Please work out the number of lines in the following material that include "currency", and reply with only that number.

■ PROVIDED RECORDS
((

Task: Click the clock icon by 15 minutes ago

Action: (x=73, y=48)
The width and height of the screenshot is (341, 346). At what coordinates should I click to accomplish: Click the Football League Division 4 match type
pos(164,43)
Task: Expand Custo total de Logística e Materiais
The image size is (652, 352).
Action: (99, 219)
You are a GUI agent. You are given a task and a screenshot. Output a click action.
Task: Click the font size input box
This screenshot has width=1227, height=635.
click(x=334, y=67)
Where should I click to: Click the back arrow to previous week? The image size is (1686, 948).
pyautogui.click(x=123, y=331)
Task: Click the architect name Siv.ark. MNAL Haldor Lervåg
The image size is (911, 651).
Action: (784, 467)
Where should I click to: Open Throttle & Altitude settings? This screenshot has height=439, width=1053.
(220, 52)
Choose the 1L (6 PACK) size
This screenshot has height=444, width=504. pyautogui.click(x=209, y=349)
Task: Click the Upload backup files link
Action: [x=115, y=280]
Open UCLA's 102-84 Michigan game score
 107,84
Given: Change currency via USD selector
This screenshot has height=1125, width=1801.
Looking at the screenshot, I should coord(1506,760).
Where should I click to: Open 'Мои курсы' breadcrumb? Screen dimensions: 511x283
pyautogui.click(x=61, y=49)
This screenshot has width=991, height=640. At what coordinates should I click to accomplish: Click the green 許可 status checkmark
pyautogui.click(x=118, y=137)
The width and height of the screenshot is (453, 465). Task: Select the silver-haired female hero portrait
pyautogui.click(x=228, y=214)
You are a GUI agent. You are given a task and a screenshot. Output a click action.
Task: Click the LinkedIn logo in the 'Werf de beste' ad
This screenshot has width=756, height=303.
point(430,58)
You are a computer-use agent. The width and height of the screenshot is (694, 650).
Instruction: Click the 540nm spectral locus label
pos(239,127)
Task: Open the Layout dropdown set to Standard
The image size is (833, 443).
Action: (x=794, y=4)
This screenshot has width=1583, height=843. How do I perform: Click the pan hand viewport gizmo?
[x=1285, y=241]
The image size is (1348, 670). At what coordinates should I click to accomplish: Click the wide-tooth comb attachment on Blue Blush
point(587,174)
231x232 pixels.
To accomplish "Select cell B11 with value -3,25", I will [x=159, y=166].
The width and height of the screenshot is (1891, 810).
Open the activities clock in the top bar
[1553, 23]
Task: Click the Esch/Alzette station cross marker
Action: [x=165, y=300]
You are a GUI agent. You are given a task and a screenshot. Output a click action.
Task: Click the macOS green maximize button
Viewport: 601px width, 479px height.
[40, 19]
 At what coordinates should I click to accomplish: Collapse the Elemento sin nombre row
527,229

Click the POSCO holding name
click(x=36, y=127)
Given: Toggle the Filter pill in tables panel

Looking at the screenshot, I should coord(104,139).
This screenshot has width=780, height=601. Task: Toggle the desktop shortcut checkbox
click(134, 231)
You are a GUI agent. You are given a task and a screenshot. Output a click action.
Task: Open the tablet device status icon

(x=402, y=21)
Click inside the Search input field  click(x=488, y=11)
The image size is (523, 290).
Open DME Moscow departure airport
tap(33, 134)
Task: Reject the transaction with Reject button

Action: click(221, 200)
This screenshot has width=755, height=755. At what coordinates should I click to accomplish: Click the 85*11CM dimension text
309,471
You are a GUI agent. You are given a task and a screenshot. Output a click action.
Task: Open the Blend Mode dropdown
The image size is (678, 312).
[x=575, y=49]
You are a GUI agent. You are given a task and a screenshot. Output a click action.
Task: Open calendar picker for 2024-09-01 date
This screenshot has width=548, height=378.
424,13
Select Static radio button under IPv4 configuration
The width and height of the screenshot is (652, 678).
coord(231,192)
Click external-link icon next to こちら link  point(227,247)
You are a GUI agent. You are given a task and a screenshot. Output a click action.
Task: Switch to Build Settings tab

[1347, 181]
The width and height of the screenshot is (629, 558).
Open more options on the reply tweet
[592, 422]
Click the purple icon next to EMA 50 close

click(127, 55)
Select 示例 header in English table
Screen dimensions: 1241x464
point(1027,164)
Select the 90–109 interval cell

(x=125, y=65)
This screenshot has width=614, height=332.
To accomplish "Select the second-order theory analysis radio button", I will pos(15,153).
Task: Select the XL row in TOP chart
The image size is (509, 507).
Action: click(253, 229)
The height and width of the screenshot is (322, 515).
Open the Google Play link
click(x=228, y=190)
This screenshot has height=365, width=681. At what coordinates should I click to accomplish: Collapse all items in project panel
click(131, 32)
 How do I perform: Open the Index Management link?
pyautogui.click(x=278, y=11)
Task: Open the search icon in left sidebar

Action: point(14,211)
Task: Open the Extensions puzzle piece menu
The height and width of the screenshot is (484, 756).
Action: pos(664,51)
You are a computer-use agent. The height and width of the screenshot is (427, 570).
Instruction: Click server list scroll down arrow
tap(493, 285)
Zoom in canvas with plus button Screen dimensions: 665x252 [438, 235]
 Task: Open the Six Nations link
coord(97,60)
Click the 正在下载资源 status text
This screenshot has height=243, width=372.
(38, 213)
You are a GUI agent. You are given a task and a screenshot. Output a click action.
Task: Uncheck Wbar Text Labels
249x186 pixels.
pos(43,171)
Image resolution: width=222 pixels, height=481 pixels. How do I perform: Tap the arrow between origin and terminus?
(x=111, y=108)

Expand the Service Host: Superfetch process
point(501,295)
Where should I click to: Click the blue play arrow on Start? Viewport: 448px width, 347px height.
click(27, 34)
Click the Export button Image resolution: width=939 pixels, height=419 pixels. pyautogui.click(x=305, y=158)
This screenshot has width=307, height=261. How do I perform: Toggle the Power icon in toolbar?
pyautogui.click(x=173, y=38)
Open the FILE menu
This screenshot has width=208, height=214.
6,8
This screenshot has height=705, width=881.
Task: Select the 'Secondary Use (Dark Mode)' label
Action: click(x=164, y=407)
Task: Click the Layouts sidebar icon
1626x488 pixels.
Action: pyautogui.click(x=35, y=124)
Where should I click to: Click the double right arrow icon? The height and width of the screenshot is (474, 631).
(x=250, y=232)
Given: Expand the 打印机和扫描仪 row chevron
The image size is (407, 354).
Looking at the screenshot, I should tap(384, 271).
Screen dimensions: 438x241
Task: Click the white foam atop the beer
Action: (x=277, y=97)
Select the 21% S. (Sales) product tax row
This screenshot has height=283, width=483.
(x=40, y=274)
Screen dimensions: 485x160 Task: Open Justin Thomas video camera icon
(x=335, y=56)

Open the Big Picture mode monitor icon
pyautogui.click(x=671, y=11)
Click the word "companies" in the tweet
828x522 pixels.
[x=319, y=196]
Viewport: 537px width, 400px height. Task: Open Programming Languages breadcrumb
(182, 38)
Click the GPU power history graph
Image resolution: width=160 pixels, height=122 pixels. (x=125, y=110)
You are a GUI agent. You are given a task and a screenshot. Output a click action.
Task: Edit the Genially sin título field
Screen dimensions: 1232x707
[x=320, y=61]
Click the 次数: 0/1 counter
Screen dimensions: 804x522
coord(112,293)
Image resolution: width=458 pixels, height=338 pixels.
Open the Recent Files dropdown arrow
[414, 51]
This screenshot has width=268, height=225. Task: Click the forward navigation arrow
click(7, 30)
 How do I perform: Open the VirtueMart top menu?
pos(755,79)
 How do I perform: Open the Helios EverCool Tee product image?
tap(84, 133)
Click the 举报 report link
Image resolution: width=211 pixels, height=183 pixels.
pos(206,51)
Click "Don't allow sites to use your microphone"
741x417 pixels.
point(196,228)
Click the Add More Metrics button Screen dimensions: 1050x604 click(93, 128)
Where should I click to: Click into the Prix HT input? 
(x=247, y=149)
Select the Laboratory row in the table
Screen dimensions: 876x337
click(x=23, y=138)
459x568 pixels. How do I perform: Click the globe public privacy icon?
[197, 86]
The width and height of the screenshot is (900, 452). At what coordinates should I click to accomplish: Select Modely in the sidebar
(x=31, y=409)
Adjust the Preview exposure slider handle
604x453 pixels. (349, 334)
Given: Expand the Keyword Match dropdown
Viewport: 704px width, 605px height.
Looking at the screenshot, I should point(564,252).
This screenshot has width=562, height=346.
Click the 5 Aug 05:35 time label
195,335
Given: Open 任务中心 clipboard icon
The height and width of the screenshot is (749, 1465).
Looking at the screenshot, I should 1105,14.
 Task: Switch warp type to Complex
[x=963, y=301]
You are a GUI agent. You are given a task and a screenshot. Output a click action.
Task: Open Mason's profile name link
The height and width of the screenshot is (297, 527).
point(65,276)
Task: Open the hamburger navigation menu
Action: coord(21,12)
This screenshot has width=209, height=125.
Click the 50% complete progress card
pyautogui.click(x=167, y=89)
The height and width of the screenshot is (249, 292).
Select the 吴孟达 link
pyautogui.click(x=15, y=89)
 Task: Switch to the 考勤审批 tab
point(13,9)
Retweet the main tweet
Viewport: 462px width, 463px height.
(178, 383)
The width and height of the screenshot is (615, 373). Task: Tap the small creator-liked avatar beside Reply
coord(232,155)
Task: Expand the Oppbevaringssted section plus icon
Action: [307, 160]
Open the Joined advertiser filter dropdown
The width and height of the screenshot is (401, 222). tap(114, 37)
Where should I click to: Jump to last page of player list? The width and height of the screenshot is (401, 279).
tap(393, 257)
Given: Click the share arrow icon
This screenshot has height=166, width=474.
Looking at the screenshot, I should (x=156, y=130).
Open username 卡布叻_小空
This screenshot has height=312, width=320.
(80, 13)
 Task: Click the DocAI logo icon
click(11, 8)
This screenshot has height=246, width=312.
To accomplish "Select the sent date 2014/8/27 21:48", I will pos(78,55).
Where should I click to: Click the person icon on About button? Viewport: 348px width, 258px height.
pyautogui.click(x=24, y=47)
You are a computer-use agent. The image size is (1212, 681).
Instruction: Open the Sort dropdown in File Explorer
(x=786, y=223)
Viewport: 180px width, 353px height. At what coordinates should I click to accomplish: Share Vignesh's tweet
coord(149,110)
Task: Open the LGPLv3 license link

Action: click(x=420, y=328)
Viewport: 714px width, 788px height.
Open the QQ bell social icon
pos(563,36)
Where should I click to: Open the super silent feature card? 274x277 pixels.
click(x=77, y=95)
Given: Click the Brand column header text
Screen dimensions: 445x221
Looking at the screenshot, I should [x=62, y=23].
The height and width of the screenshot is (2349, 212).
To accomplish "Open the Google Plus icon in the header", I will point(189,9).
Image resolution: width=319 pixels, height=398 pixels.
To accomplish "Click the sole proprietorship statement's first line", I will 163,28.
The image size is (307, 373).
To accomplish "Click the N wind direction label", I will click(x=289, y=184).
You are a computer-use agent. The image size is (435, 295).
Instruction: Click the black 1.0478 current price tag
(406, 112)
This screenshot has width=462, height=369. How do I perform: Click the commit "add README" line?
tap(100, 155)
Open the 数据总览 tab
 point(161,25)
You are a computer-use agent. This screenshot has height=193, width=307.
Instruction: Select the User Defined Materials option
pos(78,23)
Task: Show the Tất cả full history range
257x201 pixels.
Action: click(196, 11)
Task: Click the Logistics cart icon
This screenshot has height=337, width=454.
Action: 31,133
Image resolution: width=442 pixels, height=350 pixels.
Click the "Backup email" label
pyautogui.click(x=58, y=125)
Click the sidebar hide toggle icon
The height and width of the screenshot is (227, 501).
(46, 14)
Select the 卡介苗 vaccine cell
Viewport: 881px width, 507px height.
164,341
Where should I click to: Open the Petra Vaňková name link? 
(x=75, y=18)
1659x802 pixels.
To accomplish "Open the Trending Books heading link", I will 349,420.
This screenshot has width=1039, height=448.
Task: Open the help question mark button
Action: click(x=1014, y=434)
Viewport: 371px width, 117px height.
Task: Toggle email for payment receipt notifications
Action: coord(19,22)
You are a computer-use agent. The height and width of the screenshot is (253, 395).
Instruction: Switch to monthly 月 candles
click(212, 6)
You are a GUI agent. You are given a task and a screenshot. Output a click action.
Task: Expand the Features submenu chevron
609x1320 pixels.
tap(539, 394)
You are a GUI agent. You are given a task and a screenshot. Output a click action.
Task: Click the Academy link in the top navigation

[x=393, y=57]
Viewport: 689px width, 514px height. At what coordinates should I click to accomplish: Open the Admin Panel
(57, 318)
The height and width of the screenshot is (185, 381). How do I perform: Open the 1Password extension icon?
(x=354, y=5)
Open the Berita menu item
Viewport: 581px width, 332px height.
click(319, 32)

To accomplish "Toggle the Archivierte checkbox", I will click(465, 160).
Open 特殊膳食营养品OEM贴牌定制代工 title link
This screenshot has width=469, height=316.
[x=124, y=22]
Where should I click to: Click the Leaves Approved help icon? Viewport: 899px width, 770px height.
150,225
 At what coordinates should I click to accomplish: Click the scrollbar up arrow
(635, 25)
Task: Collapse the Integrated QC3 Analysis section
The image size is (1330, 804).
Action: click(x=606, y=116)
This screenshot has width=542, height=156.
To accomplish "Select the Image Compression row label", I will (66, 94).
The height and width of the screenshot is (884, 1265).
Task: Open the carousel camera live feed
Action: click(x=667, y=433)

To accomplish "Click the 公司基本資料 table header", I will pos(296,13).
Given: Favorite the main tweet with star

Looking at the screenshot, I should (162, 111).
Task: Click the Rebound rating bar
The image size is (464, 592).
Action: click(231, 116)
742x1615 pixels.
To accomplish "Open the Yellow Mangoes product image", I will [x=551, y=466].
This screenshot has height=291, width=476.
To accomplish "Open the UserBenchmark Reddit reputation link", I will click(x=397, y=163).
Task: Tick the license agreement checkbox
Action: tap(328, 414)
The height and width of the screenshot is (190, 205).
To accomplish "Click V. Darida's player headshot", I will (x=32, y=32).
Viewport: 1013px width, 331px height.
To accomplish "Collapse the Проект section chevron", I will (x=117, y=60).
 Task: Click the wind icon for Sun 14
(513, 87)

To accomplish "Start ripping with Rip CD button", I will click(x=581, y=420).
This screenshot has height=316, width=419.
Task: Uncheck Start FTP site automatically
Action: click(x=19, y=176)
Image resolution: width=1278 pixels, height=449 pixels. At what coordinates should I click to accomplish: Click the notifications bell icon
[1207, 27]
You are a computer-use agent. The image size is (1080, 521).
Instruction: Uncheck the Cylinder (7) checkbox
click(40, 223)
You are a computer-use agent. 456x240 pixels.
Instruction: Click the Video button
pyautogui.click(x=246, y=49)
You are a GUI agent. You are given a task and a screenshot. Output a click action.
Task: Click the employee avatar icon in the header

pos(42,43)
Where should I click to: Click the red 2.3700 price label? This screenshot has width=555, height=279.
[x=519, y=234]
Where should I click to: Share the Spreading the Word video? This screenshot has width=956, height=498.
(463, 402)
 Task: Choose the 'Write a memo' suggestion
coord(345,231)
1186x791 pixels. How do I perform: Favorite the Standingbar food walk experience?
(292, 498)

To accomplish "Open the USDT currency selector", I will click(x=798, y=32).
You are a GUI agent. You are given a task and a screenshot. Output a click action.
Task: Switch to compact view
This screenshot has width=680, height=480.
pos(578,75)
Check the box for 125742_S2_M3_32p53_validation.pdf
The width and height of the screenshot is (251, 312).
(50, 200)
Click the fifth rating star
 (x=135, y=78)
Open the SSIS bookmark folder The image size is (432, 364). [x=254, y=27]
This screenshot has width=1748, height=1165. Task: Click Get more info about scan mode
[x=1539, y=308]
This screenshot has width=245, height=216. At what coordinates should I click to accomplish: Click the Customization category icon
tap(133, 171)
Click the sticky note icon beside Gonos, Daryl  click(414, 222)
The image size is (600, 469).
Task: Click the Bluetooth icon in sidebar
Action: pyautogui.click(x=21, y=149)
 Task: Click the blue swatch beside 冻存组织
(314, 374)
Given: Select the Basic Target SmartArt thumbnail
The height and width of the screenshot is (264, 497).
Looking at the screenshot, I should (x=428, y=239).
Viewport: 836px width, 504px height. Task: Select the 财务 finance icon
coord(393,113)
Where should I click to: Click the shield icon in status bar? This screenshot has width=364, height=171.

))

■ YOUR RESPONSE
2